Он смотрел на дорогу, а она вдруг задрожала у него перед глазами. Затряслась и потекла.
Одно скользяще-размазывающее движение по лицу, и он сильнее нажал на педаль газа.
И тут Бентли стал подпрыгивать.
Он скосил глаза на приборную доску, и почувствовал, как по спине пробежал холодок.
«Чёрт! Я же поехал пустой! Я ж слил вчера почти весь бензин в канистру, и отнёс её домой, на балкон! Чёрт! Чёрт! Чёрт!»
До бензоколонки оставалось ещё два километра…
«Не дотяну»
Только подумалось, и тут же подтвердилось.
Бентли хрипло хрюкнул, и остановился.
«Всё. Приехали»
Он вышел из машины, достал из багажника красный треугольник аварийки, выставил на пустое шоссе, и сел на корточки.
— Вот, полюбуйся на него! Съездил в Ростов к бабушке!
Мама кричала на всю комнату, срываясь на визг. А папа сидел у телевизора, и по его плечам невозможно было предсказать его дальнейшее поведение.

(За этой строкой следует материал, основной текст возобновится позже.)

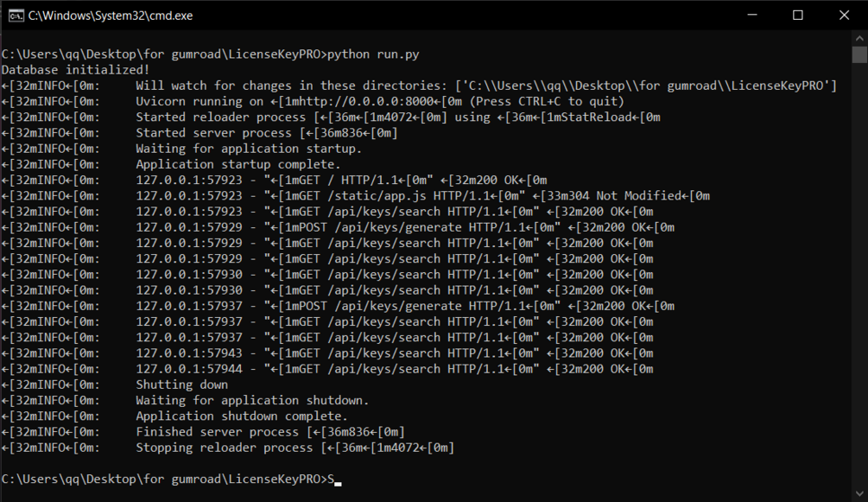Image resolution: width=868 pixels, height=502 pixels.
Task: Close the cmd.exe window
Action: [844, 15]
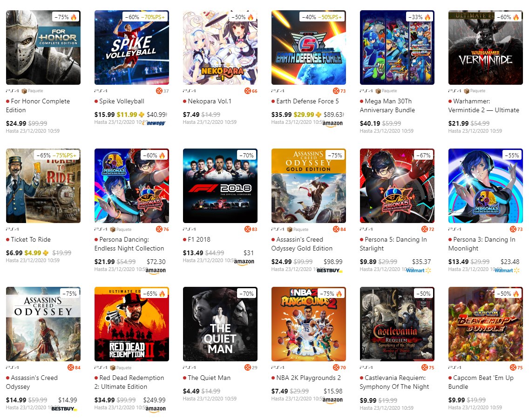Click the Capcom Beat 'Em Up Bundle cover
Screen dimensions: 529x420
click(x=486, y=324)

— Накувыркался с девкой какой-то, по твоему, между прочим, совету, а сегодня — раз, и звонок в дверь! Открываю — стоит какая-то Фрося Бурлакова! С чемоданом облезлым, и глазами честными смотрит! Здрасьте, говорит, я к Жене Ерохину приехала с Ростова! Нет, ты слышал? «С Ростова!» Лимита деревенская! С Ростова она приехала! Хорошо, наш дурак в школе ещё был! Я её быстро за шкирку, в прихожую втащила, и спрашиваю: зачем, мол, тебе Женя? А она мне: «Он сказал, что он на мне женится… Потом, когда школу закончит, и в институт поступит, а я пока могу у него пожить. Вы не думайте, я не нахлебница какая: я и воды натаскать могу, и хлеба испечь, и полы с щёлоком вымыть, а если у вас ещё ребята есть малые — то нянькой им буду…»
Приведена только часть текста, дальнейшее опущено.